What is needed
Can you lay out everything below, from the line containing "The image size" down to the end of the items, as a numbered list, skipping blank lines and leaving out the pictures?

Data shown
--------------------
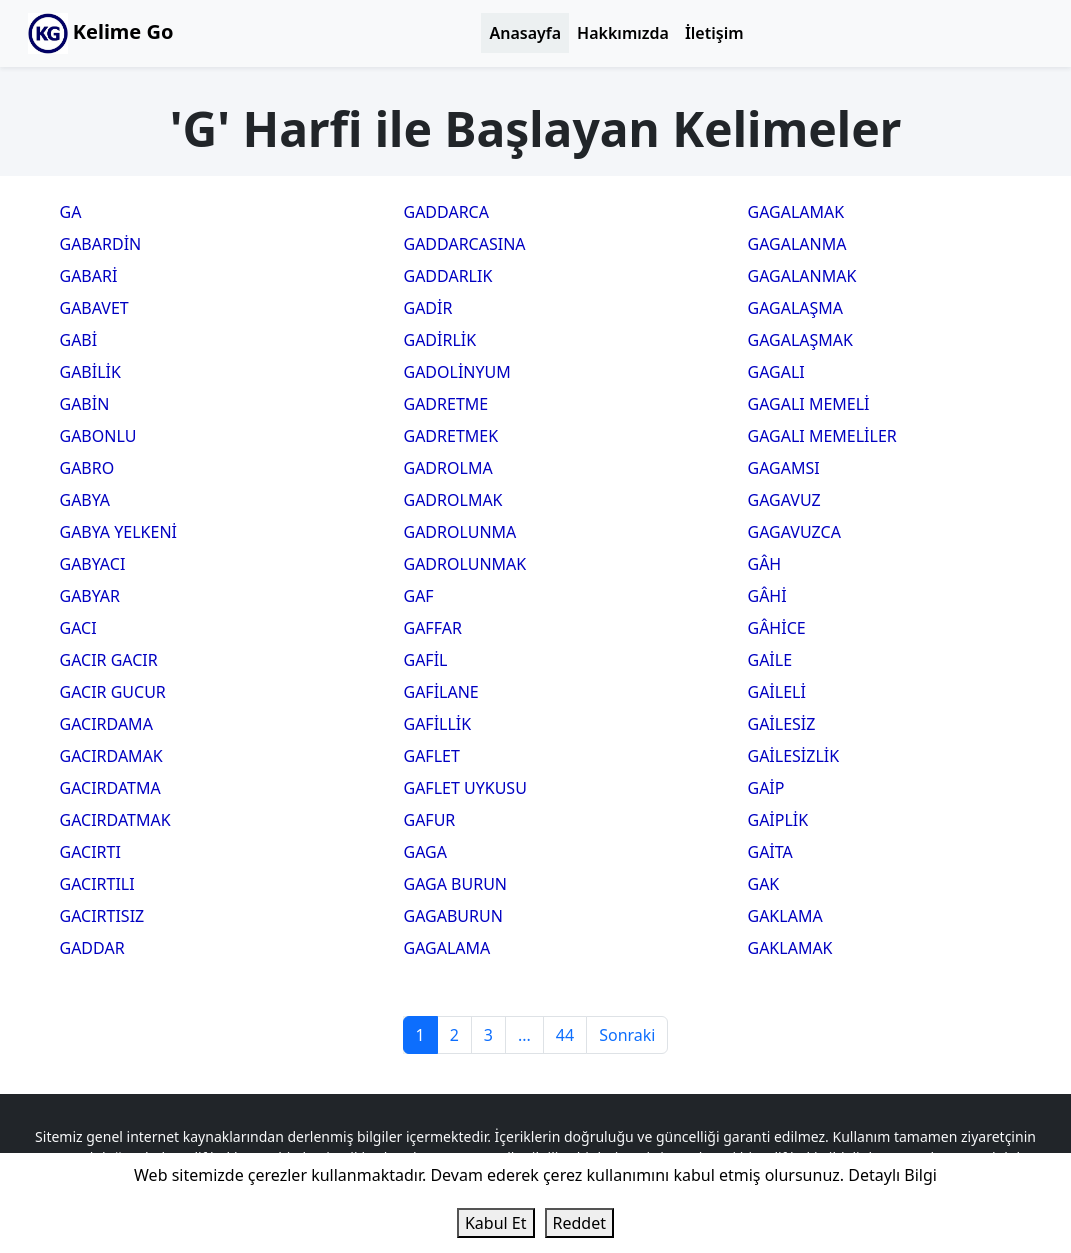 The height and width of the screenshot is (1253, 1071). I want to click on GAİLELİ, so click(777, 692).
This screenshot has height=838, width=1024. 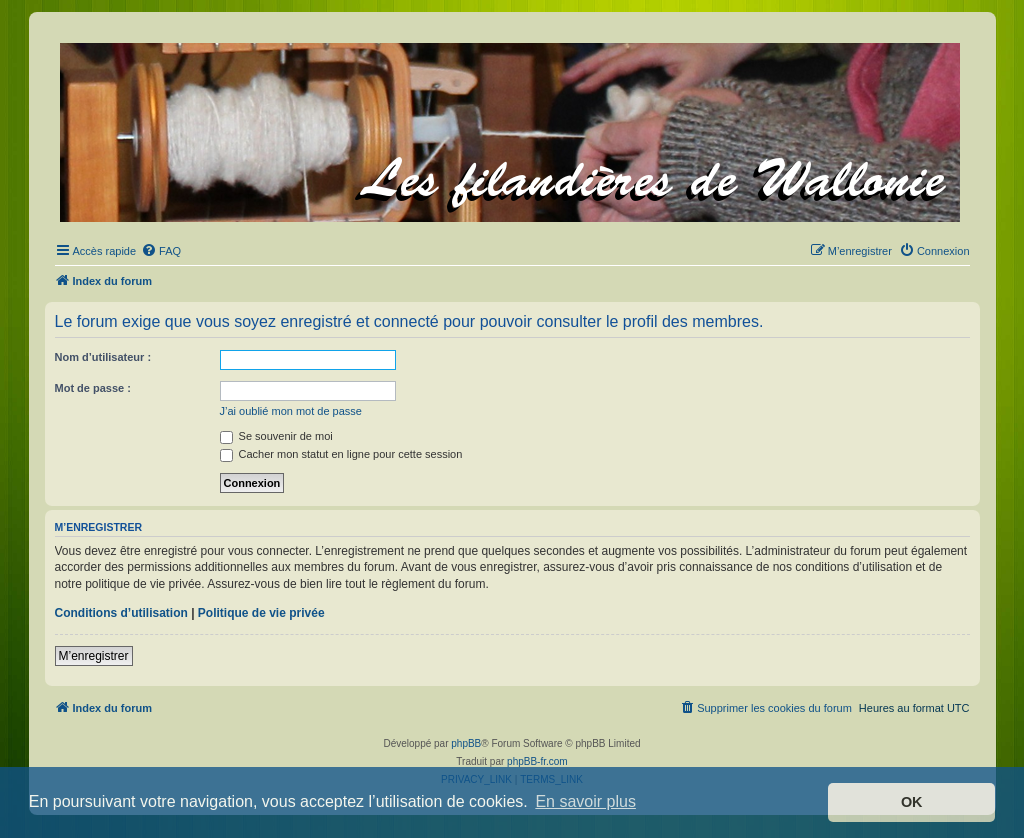 I want to click on M’enregistrer, so click(x=94, y=656).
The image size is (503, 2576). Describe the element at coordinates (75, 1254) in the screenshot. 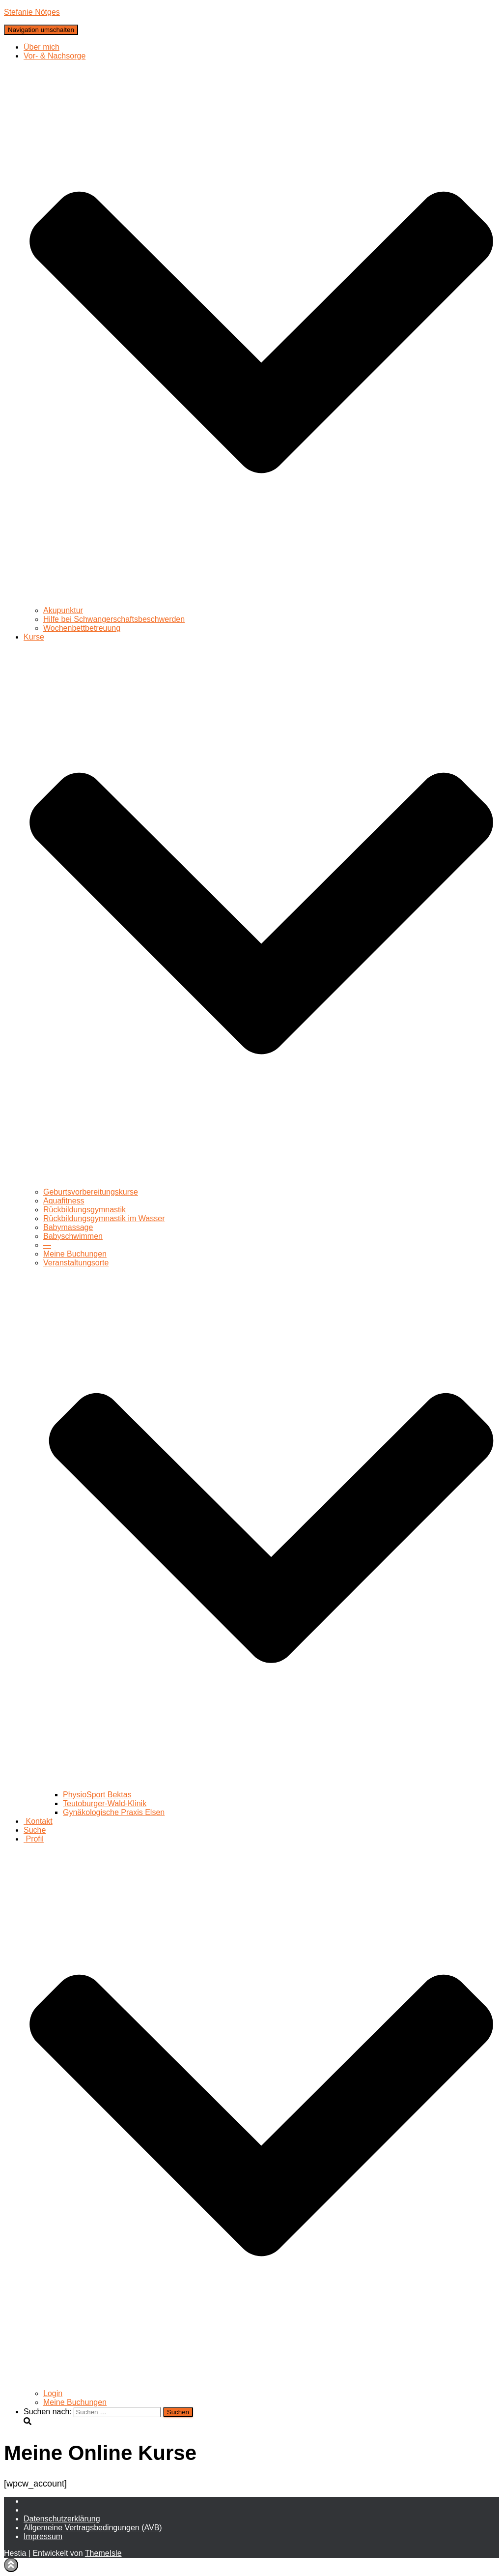

I see `Meine Buchungen` at that location.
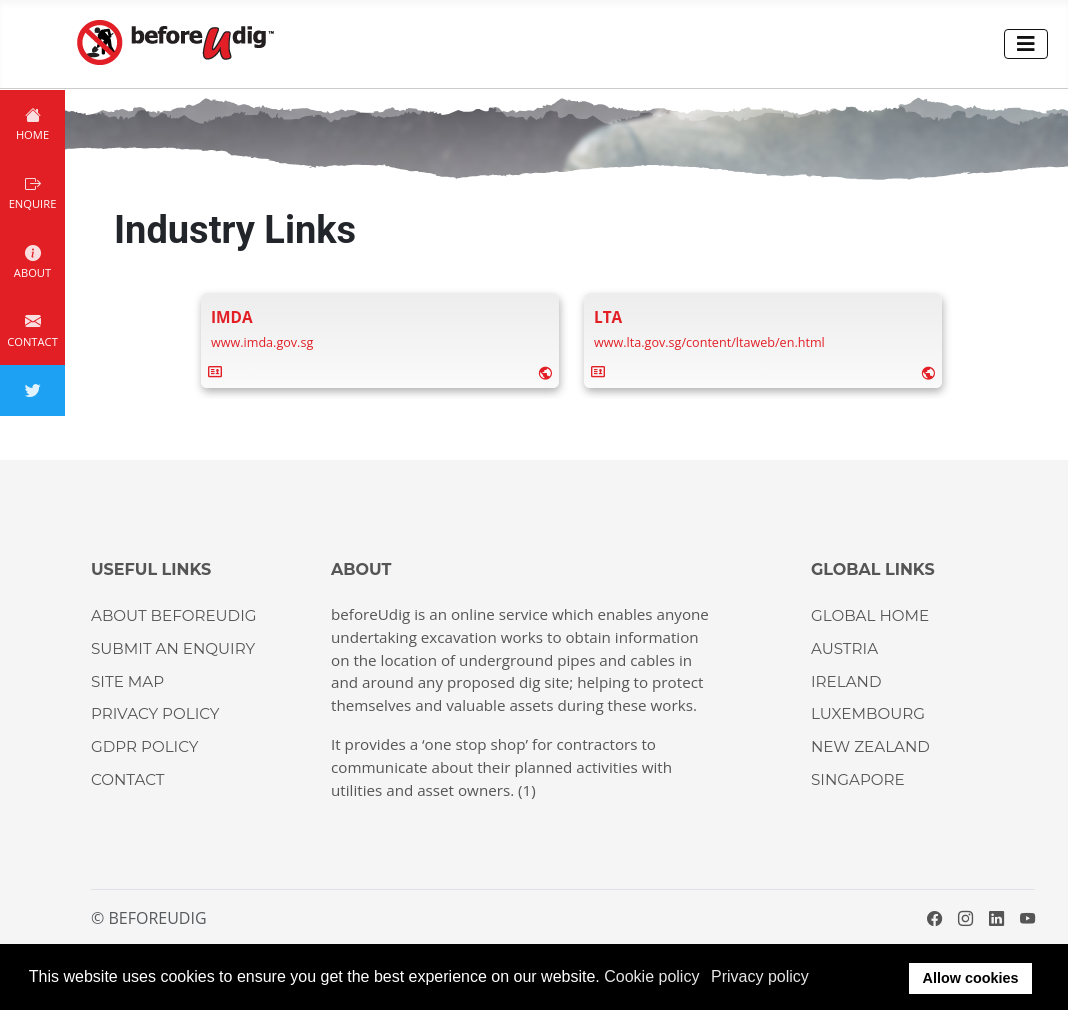  I want to click on [Facebook], so click(934, 918).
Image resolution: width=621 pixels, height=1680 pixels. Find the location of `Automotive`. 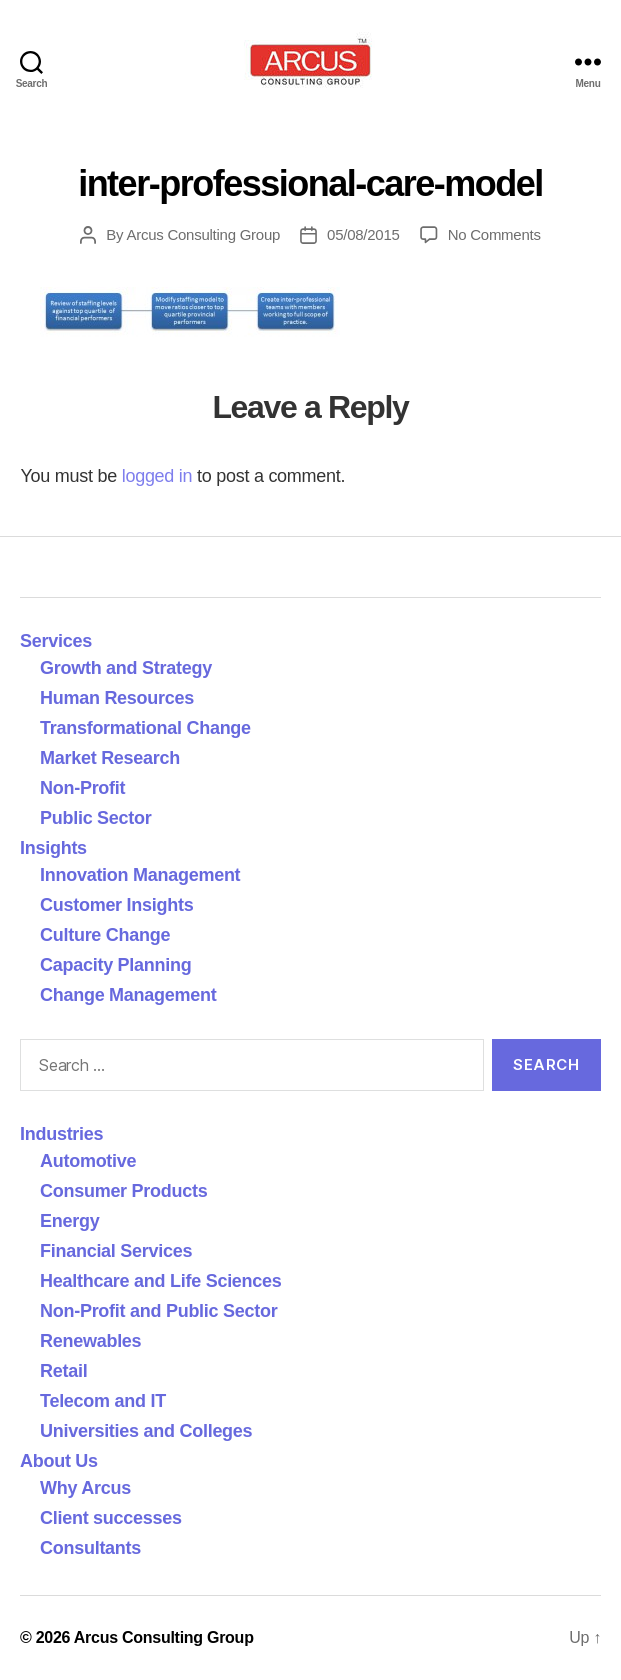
--------------------
Exercise response
1. The image size is (503, 2576). Describe the element at coordinates (75, 1254) in the screenshot. 
2. I see `Meine Buchungen` at that location.
3.   I want to click on [Facebook], so click(934, 918).
4. Image resolution: width=621 pixels, height=1680 pixels. Find the location of `Automotive`. 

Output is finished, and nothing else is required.